According to Indrani, her sister was drawn to Ray's stories for their uniqueness, prose and language.
"Ray's stories are always so unique. There's a touch of humour, the bizarre in the lives of ordinary people. There are two generations who have grown up reading my sister's translations of Ray's stories, she said.
Gopa was married to British diplomat Ian Baker, who she met while she worked at the British Council here. Soon after, she moved to London, before returning to India in 2008 following her illness. In Delhi, she lived with Indrani and her four other siblings.
It was during her time in London that she translated Taslima Nasreen's autobiography 'Amar Meyebela' (2001), published by Kali for Women, which was being co-run by Urvashi Butalia and Ritu Menon at the time.
The Bangladeshi author recalls Gopa as a translator like no other.
Normally translators do not contact authors that much. They just simply translate. But, Gopa was very sincere. She used to call me and email and try to understand the things that I have written.
She understood me as a Bengali, she understood me as a woman. My Girlhood' (translated title) talked about how a Bengali girl felt, her emotions and her childhood, which wasn't always very smooth. She was very sensitive towards my story, Taslima, who currently lives in Delhi, said.
Urvashi, who now runs the feminist publishing house Zubaan, recalled Gopa as a woman of few words, and said the translator's calm reaction to her own illness was in the spirit of the kind of person she was.
Professionally, she said Gopa was very good to work with, admitting that she might have continued their publisher-translator relation further had it not been for her untimely illness.

# SUPPLIED MATERIAL
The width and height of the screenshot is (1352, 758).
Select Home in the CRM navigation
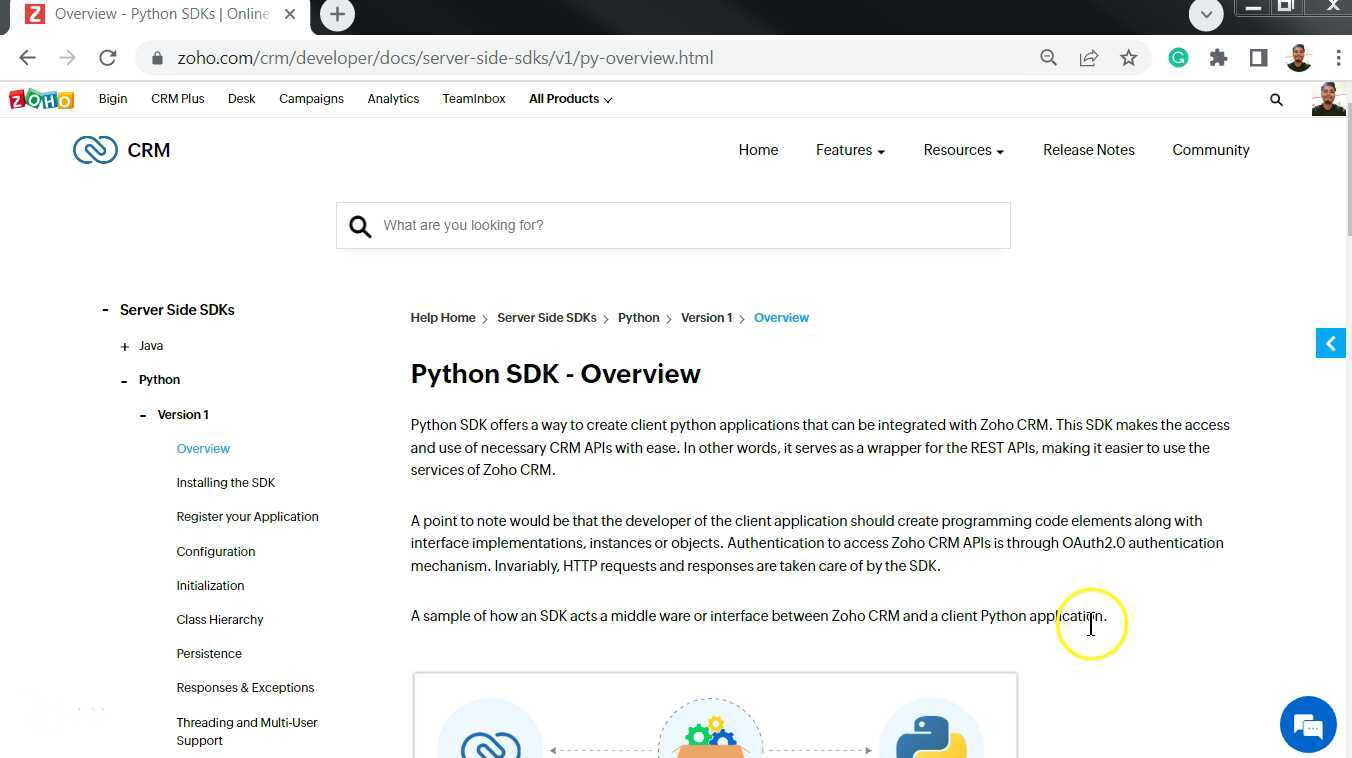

# WRITTEN TASK 1
Transcribe the part of the article about Gopa that opens with the words containing "Urvashi, who now" and closes with "person she was.".
# WRITTEN TASK 2
Using the article about Gopa, mark each statement yes or no, and quote the words that settle it: (a) Gopa translated Taslima Nasreen's autobiography while she lived in London. (b) Gopa met Ian Baker while she worked at Zubaan. (c) Gopa returned to India in 2008.
The data shown here are separate from the article about Gopa.

# FINISHED ANSWER 1
Urvashi, who now runs the feminist publishing house Zubaan, recalled Gopa as a woman of few words, and said the translator's calm reaction to her own illness was in the spirit of the kind of person she was.

# FINISHED ANSWER 2
(a) Yes: "It was during her time in London that she translated Taslima Nasreen's autobiography 'Amar Meyebela' (2001)"
(b) No: "who she met while she worked at the British Council here"
(c) Yes: "before returning to India in 2008 following her illness"